* Dataset:
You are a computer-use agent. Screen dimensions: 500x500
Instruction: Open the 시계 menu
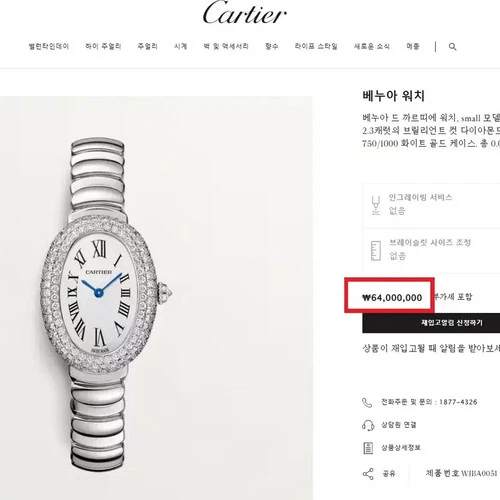pyautogui.click(x=181, y=46)
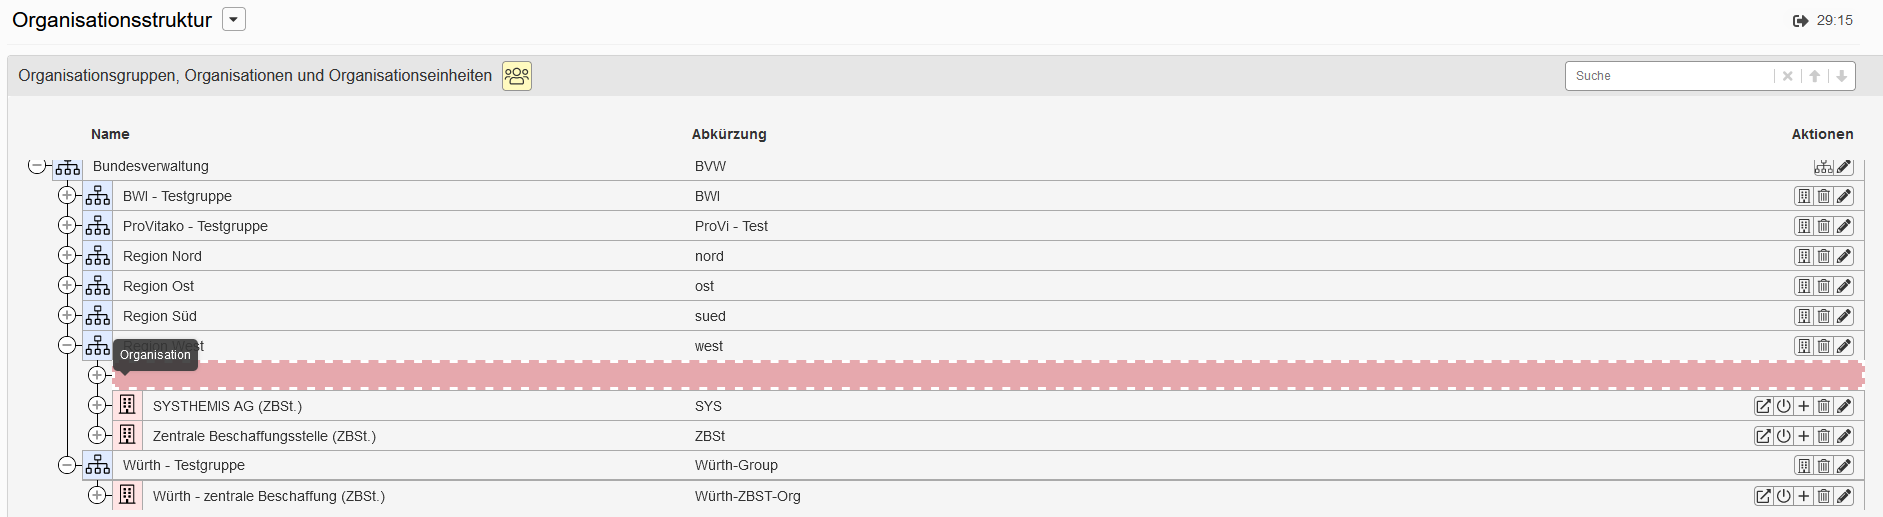
Task: Edit the Region Nord entry
Action: pos(1844,257)
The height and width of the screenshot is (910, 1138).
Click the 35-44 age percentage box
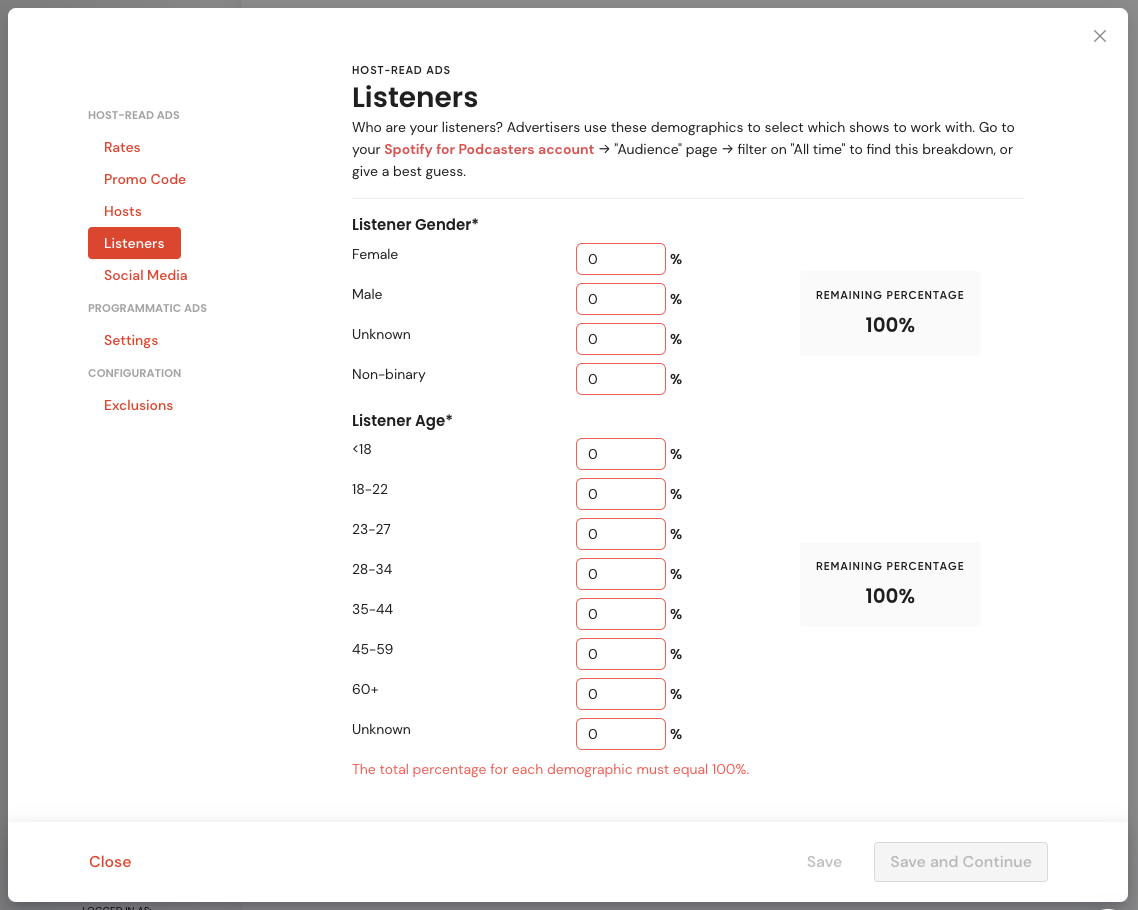point(620,613)
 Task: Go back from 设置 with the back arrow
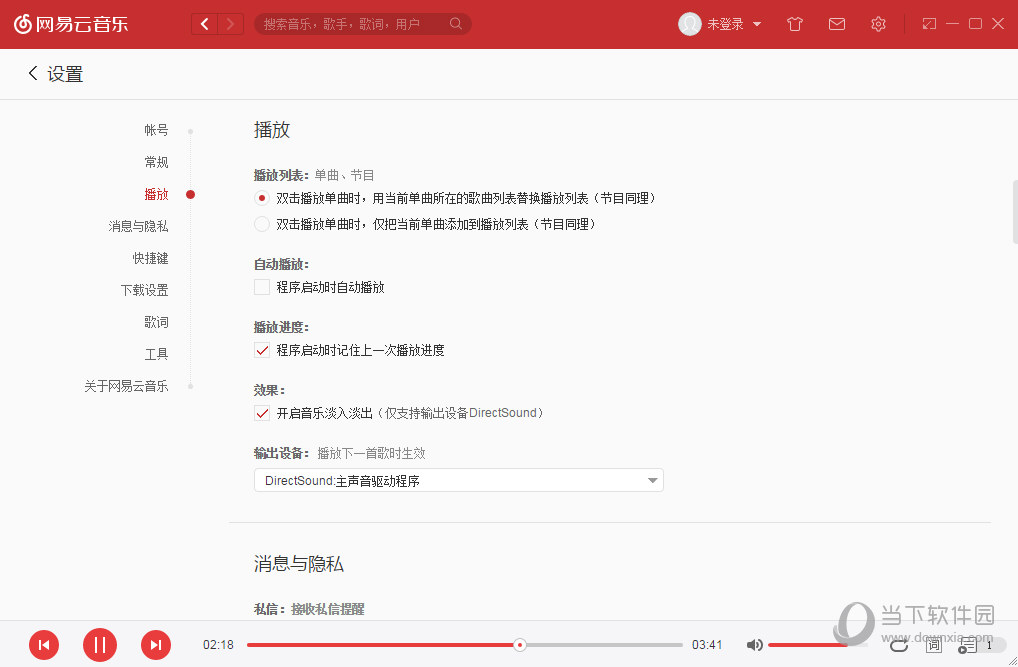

* Brief: Reproduce the data exactly as it appears above. Pictures are to be left out.

* Reply to the task:
You are a computer-use agent. Screen dimensions: 500x500
Instruction: Open the 시계 menu
pyautogui.click(x=181, y=46)
Task: Edit the Region Nord entry
Action: pos(1844,257)
The height and width of the screenshot is (910, 1138).
Click the 35-44 age percentage box
point(620,613)
 Task: Go back from 设置 with the back arrow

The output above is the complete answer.